Ptolémée Ier, le « sauveur » de l’Egypte

Buste de Ptolémée Ier Sôter (v.367-283 av.J.-C.).
Buste de Ptolémée Ier Sôter (v.367-283 av.J.-C.).

Alexandre le Grand sera passée dans l’histoire à la vitesse d’un météore. En douze ans de règne à peine, il aura conquis l’Asie Mineure, la Phénicie, l’Egypte, Babylone, l’Iran et aura conduit ses armées jusqu’aux rives de l’Indus. Au fur et à mesure de ses conquêtes, il tentera d’assurer son pouvoir par un subtil mélange de nouveaux gouverneurs –grecque d’origine- et de conservation des traditions. Et c’est exactement ce que fera le plus célèbre de ses généraux, Ptolémée qui hérite de la satrapie –le gouvernement- de l’Egypte.

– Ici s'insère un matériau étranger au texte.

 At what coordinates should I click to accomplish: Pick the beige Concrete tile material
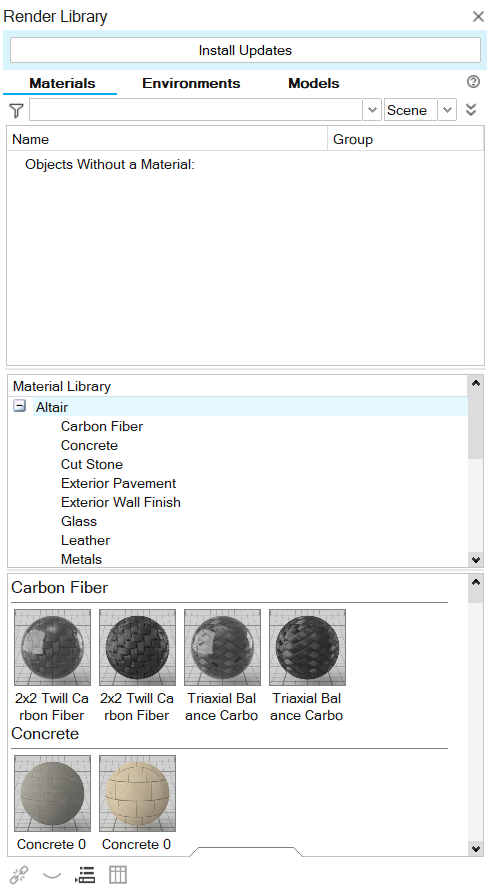pos(137,793)
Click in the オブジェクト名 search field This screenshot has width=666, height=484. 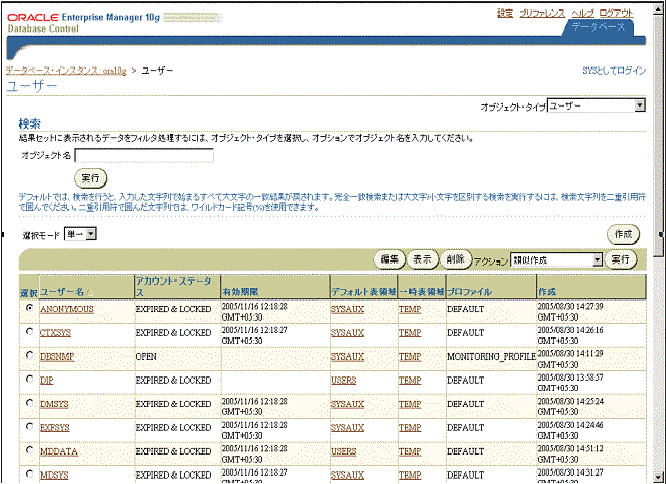144,155
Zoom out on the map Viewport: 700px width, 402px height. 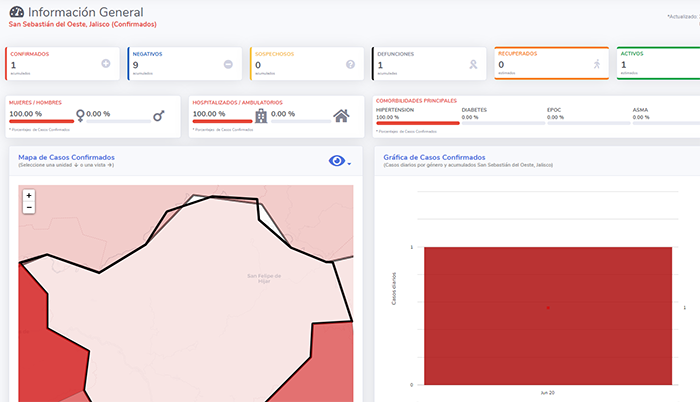pyautogui.click(x=29, y=207)
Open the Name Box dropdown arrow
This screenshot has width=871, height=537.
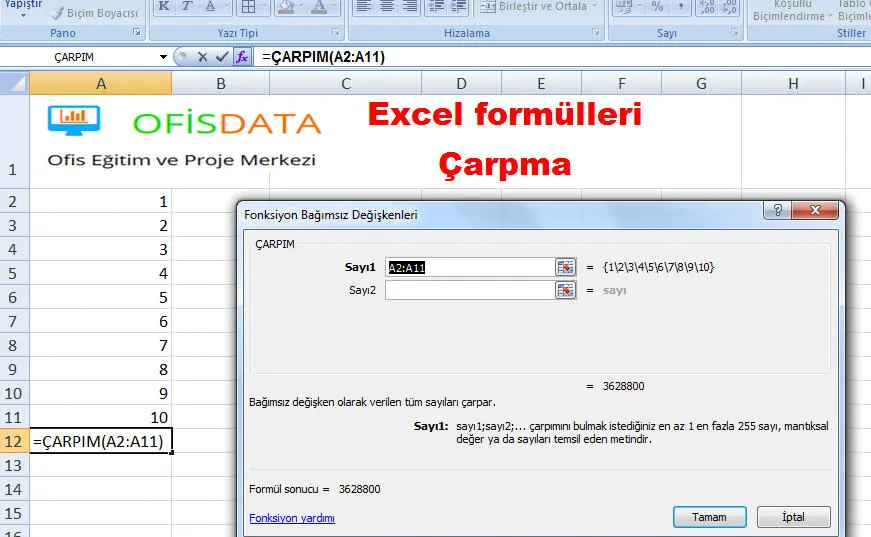[x=164, y=57]
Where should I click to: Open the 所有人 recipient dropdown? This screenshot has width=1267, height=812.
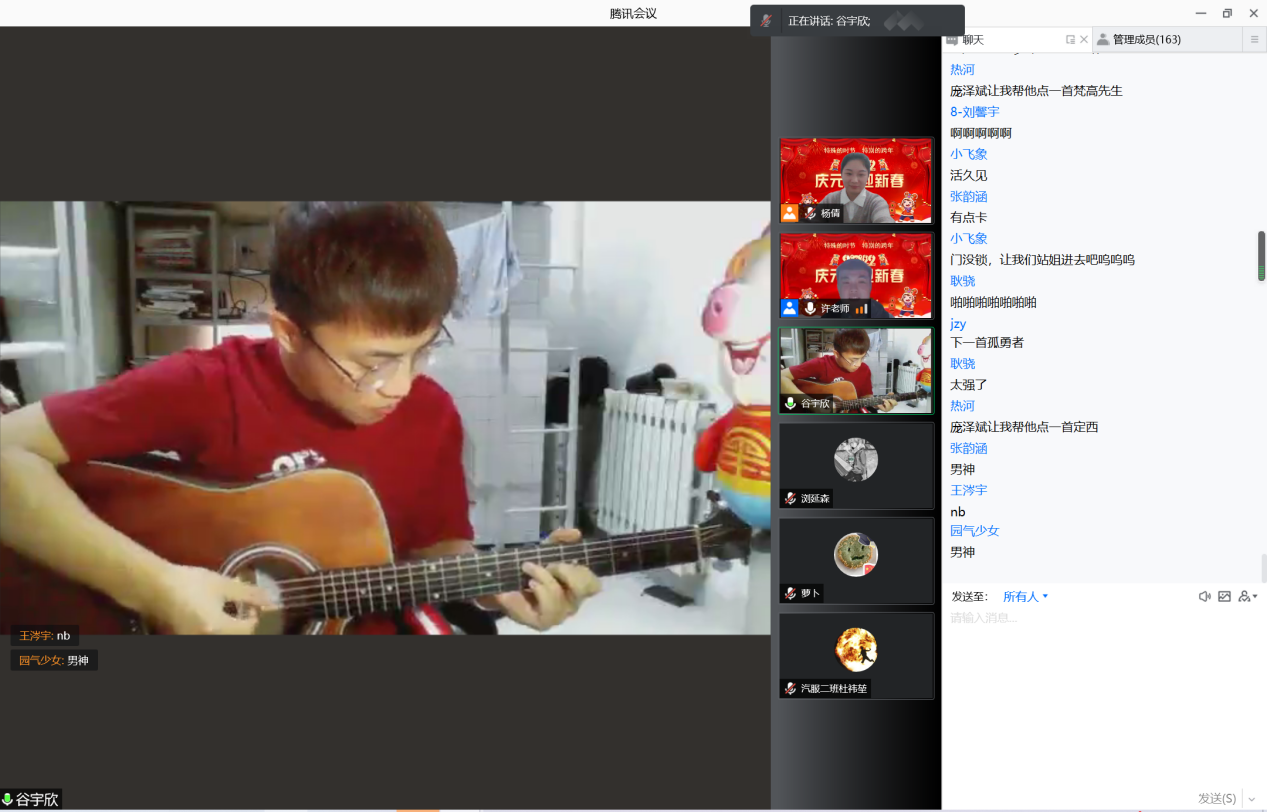1025,597
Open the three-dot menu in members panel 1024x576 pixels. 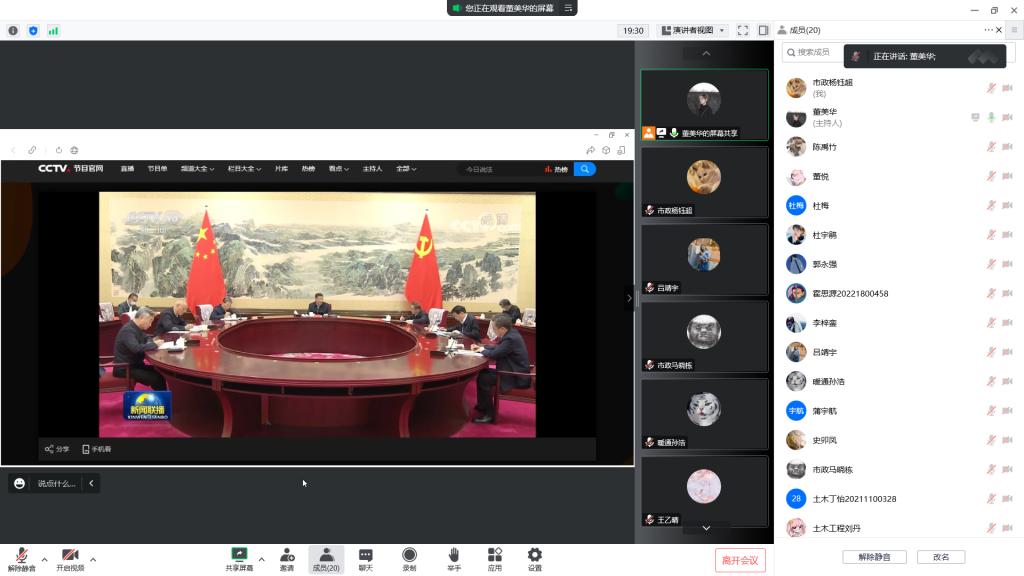click(988, 30)
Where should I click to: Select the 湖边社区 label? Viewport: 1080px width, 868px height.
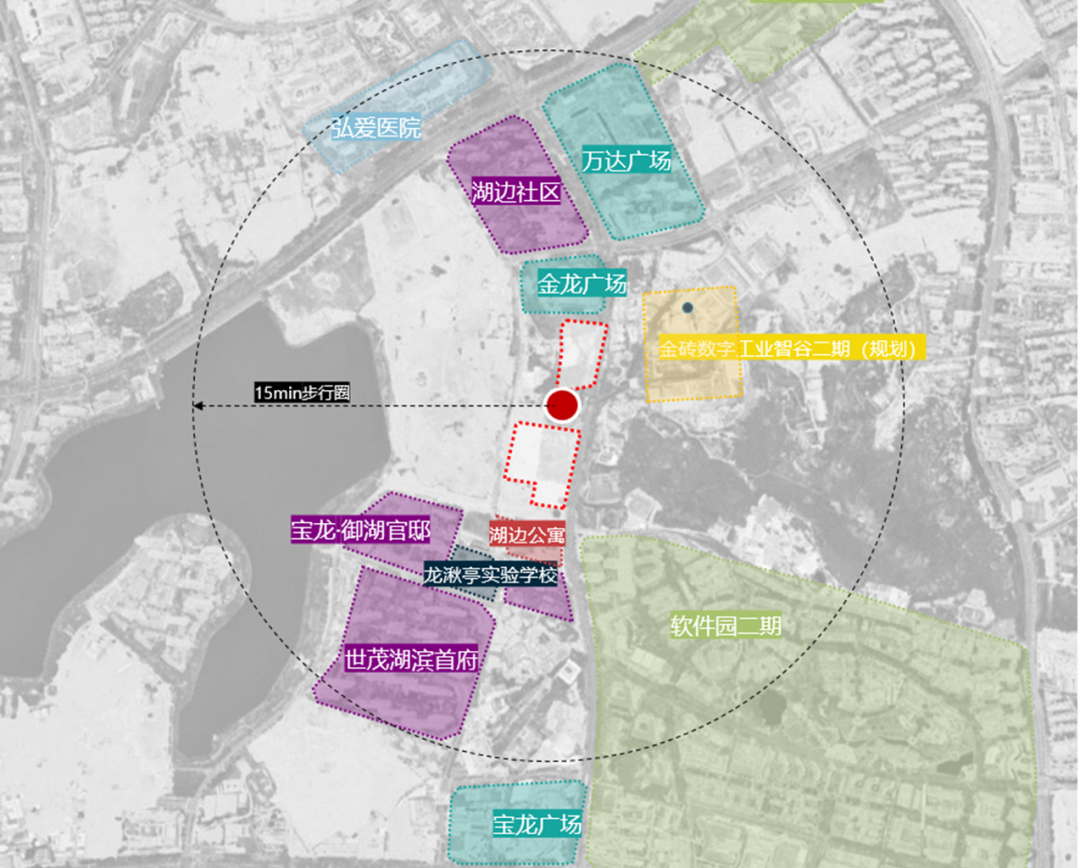516,193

Fils bâtard de Philippe II de Macédoine selon certains auteurs antiques, Ptolémée n’aura pas le même désir de conquête qu’Alexandre, ni sa fascination de l’Asie. Pour lui, l’Egypte est un trésor, un royaume qu’il mettra toute son énergie à redresser, au point de faire de sa capitale, Alexandrie, le fleuron de la Méditerranée et de la civilisation grecque. Pourtant, si la « patte » grecque est incontestable, Ptolémée Ier, qui ne prend le titre de roi qu’en 306 avant J.-C., va engager un véritable travail d’intégration en Egypte. Prenant exemple sur Alexandre qui s’était désigné comme un fils d’Amon, il va se faire reconnaître, et ses descendants avec lui, comme l’authentique successeur des pharaons.